----- DATASET RECORDS
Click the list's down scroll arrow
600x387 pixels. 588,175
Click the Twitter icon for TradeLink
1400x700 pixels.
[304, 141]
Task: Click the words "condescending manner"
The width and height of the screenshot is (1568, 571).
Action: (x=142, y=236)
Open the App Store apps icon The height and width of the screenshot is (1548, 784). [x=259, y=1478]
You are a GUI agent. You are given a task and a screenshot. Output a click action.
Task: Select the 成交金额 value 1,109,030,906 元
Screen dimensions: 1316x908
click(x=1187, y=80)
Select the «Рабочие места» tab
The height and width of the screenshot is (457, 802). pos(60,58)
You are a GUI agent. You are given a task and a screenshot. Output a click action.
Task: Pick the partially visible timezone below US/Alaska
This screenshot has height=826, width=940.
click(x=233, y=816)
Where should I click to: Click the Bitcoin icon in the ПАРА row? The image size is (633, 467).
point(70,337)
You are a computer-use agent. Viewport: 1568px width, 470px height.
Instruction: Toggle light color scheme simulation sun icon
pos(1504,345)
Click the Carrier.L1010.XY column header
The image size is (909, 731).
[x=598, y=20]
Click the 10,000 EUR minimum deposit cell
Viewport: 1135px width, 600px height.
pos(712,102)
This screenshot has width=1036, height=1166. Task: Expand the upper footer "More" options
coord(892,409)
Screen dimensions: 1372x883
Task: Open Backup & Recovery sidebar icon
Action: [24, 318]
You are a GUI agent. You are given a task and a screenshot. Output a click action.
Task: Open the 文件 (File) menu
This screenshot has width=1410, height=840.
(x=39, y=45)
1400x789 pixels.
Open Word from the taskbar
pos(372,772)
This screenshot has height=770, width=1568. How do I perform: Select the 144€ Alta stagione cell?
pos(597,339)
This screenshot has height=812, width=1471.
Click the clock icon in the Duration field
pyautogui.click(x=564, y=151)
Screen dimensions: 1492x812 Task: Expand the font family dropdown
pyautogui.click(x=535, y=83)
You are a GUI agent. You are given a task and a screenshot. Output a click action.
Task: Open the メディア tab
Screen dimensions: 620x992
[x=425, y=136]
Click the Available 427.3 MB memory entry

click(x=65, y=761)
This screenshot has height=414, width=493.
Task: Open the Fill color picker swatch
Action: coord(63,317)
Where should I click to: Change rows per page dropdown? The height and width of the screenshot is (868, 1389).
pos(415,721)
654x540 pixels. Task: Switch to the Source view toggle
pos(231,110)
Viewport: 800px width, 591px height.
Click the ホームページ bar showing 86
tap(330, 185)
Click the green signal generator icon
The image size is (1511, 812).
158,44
----------
| TO DO |
Please return the records verbatim, starting at the beginning of the records and ending at the line containing "pyautogui.click(x=535, y=83)", with both ends included.

| REPLY TO THE EXERCISE |
Click the list's down scroll arrow
600x387 pixels. 588,175
Click the Twitter icon for TradeLink
1400x700 pixels.
[304, 141]
Task: Click the words "condescending manner"
The width and height of the screenshot is (1568, 571).
Action: (x=142, y=236)
Open the App Store apps icon The height and width of the screenshot is (1548, 784). [x=259, y=1478]
You are a GUI agent. You are given a task and a screenshot. Output a click action.
Task: Select the 成交金额 value 1,109,030,906 元
Screen dimensions: 1316x908
click(x=1187, y=80)
Select the «Рабочие места» tab
The height and width of the screenshot is (457, 802). pos(60,58)
You are a GUI agent. You are given a task and a screenshot. Output a click action.
Task: Pick the partially visible timezone below US/Alaska
This screenshot has height=826, width=940.
click(x=233, y=816)
Where should I click to: Click the Bitcoin icon in the ПАРА row? The image size is (633, 467).
point(70,337)
You are a computer-use agent. Viewport: 1568px width, 470px height.
Instruction: Toggle light color scheme simulation sun icon
pos(1504,345)
Click the Carrier.L1010.XY column header
The image size is (909, 731).
[x=598, y=20]
Click the 10,000 EUR minimum deposit cell
Viewport: 1135px width, 600px height.
pos(712,102)
This screenshot has width=1036, height=1166. Task: Expand the upper footer "More" options
coord(892,409)
Screen dimensions: 1372x883
Task: Open Backup & Recovery sidebar icon
Action: [24, 318]
You are a GUI agent. You are given a task and a screenshot. Output a click action.
Task: Open the 文件 (File) menu
This screenshot has width=1410, height=840.
(x=39, y=45)
1400x789 pixels.
Open Word from the taskbar
pos(372,772)
This screenshot has height=770, width=1568. How do I perform: Select the 144€ Alta stagione cell?
pos(597,339)
This screenshot has height=812, width=1471.
Click the clock icon in the Duration field
pyautogui.click(x=564, y=151)
Screen dimensions: 1492x812 Task: Expand the font family dropdown
pyautogui.click(x=535, y=83)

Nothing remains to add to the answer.